Confirmation or otherwise of competence is also a useful risk mitigation strategy . If competence is not confirmed, skills recognition assessments can also identify relevant training needs to ensure that employees have up-to-date skills and knowledge and can feel confident when doing their work. This same process will ensure that employees do not have to undertake training in areas in which they are already experienced and competent. This reduces the cost of unnecessary retraining and the on-costs of employee absences during training, and also ensures that that training is focused on developing new skills and competencies.

Skills recognition can also confirm that employees have the relevant certificates to comply with licensing and regulatory requirements and can also confirm the currency of licences and certificates held. Importantly, skills recognition assessments may also identify where a person may be suited to a different role that better fits with their skills, interest and ability; morale can be increased, absenteeism and ‘presenteeism’ are reduced and productivity is improved.

Benefits for Employees

There is considerable evidence that formally recognising the skills, knowledge and experience that people already have has a positive effect on employee morale. There is often a concern among older, more experienced workers who do not have formal qualifications that they may be usurped by tertiary and college qualified graduates, about whose education they may feel suspect or resentful. Providing such employees with the possibility of gaining a recognised qualification can mitigate this problem. Related to this is the reduction of repeated training that employees have no interest in attending, as such demands demean their skills and experience. It can also reduce the time and cost taken to achieve a qualification. Clearly, there is a strong business case for skills recognition in organisations and a strong case for the successful application of these assessments to ensure that employees receive the benefits that can be gained from them.

Conclusion

In summary, it appears that the dilemmas that were acknowledged as inherent in some aspects of adult education in the previous century are still with us.

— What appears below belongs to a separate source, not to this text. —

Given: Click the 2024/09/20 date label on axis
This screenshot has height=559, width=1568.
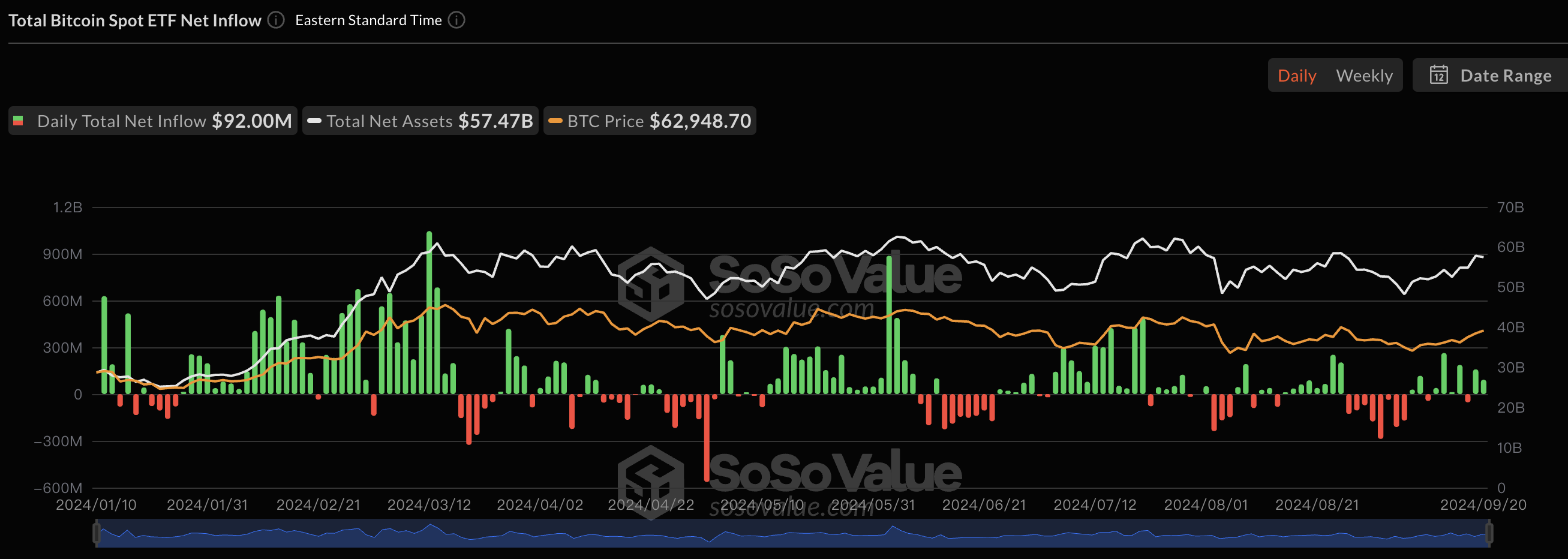Looking at the screenshot, I should click(1483, 505).
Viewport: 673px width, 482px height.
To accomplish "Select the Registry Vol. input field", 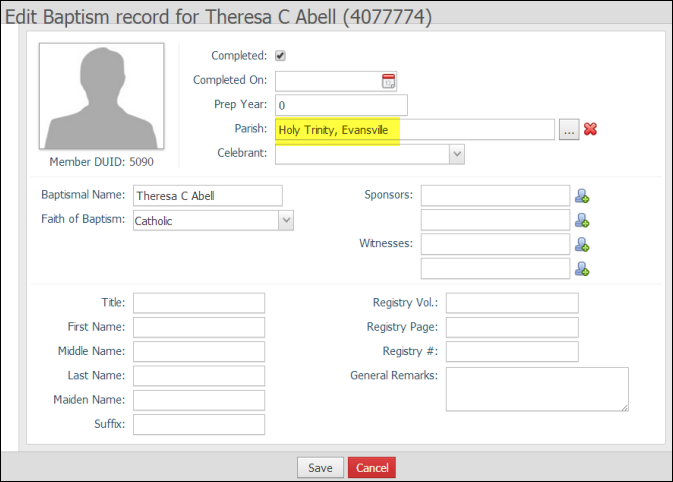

Therefore it is useful to revisit the solutions that were examined in the 1990s and to ensure that the concerns of the individual educator and recipient of education are not buried in a cost–benefit analysis of employee productivity .

As Brockett (1990) recommended, we need to encourage and support a familiar but more current research agenda about the ethical use of skills recognition in workplaces. Current research can remind experienced practitioners of the recurring dilemma of education for economic imperatives versus that for socio-cultural benefit. New practitioners are also alerted to ethical issues in adult education, and will know how to access strategies that will ease their concerns, and which will also inform employees who have been encouraged to undertake skills recognition assessments what the drivers are.

Done transparently and undertaken well with a sound knowledge of how to process assessment applications wisely, and support the applicant, skills recognition can benefit both the employer and the employee while also meeting policy needs.